In particular, the smoke exhaust damper 10 of the conventional smoke removal equipment system 1 is connected to the smoke exhaust duct 5 serving as an air passage for discharging smoke, is installed in emergency stairs or elevator electric rooms of a high-rise building or an apartment, and plays an important role in initially suppressing a fire or preventing combustion expansion or damage for humans by discharging smoke generated during a fire to the outside by the smoke exhaust blower 3.
When a fire occurs, a blade (wing) of the smoke exhaust damper 10 of a fire area A should be opened to discharge smoke to the outside by the smoke exhaust blower 3. To this end, only the smoke exhaust damper 10 of the fire area A should be opened. In other words, a blade of the smoke exhaust damper 10 installed in a non-fire area B should maintain a completely closed state. That is, this is because when the blade of the smoke exhaust damper 10 in the non-fire area B maintains a completely sealed state, the smoke exhaust blower 3 suctions smoke and toxic gases in the fire area A to smoothly discharge the smoke and the toxic gases to the outside of a building.
FIG. 2 is a schematic view for explaining a structure of a blade of a general smoke exhaust damper.
As illustrated in FIG. 2, in the smoke exhaust damper 10 used for the above purpose, blades 11 are transversely arranged. In more detail, in the smoke exhaust damper 10, both ends of the plurality of blades 11 are formed to be concave such that the blades 11 are engaged (hinged) with each other. Accordingly, when a central damper shaft 13 is rotated by a connection link stand 19 in which a connection hinge 17 is formed, rotary support shafts 15 are rotated together by connection hinges 17 connected to the other blades 11. That is, in the smoke exhaust damper 10, when the central damper shaft 13 is rotated, like a domino phenomenon, the left and right other connection hinges 17 are moved in a chain manner by the connection hinges 17 connected to the central damper shaft 13 on the connection link stand 19, so that the opening/closing of the blades 11 of the smoke exhaust damper 10 may be adjusted.
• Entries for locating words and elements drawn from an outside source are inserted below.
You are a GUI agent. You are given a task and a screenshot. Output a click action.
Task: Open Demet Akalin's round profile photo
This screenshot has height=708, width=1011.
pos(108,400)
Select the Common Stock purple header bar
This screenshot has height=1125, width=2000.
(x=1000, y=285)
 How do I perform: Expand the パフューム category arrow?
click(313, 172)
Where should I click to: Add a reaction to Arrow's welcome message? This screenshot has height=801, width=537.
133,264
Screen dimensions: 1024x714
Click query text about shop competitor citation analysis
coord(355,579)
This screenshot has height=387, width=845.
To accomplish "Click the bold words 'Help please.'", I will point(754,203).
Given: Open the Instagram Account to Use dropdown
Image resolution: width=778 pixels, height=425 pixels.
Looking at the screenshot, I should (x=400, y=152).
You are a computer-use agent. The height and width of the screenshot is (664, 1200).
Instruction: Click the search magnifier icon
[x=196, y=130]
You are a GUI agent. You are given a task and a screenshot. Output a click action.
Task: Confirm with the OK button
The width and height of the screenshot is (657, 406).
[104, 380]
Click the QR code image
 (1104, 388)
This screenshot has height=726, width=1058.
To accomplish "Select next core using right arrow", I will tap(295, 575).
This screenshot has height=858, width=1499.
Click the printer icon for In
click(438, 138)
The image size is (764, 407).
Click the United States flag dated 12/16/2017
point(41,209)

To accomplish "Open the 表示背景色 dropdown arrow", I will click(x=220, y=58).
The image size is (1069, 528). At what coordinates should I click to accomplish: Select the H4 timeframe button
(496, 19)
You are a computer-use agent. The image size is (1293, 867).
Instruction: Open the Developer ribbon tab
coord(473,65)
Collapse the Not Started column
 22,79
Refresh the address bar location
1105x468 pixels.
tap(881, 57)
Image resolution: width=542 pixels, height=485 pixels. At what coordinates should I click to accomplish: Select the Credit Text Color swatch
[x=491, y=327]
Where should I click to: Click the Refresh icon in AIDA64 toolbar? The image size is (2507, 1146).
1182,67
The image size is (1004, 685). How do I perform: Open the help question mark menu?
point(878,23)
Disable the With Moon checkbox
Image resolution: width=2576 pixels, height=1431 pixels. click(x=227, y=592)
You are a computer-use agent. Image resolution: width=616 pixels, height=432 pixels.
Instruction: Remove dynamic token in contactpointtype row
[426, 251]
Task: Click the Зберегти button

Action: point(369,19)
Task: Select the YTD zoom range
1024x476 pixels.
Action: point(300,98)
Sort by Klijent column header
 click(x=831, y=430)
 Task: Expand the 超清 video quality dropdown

However, after the damper shaft 13 at the center of the smoke exhaust damper 10 operated in this principle is mounted inside a damper switch 100, and the plurality of blades 11 is fixed in an airtightly closed state, and are installed in the smoke exhaust duct 5, when electric power is initially applied, the blades 11 are rotated by the damper switch 100 mounted on the smoke exhaust damper 10. At this time, while the blades 11 are opened and then closed, the blades 11 are not accurately closed due to a defect of a leakage gap between the blades 11, which is generated due to structural characteristics and uses of the smoke exhaust damper 10, and thus, a smoke removal equipment in a building is not operated well.
Further, as a distance between the central damper shaft 13 and the rotary support shafts 15 of the smoke exhaust damper 10 becomes larger, it is difficult to adjust the plurality of blades 11 connected to the rotary support shafts 15 only through movement of the central damper shaft 13. Therefore, because a mechanical clearance of the smoke exhaust damper 10 itself is generated, the leakage gap of 3 to 5% is formed basically.
Meanwhile, the above-described problem occurs not only in a smoke exhaust damper or a smoke removal damper used for fire fighting in fire situations but also in various kinds of dampers having a blade opening/closing structure, including an air conditioning damper used for air conditioning in a daily life.
The related art document related thereto corresponds to Korean Utility Model No. 20-0423332 (Name of invention: damper for fire prevention and airflow control of ventilation duct of building, registration date: Jul. 31, 2006).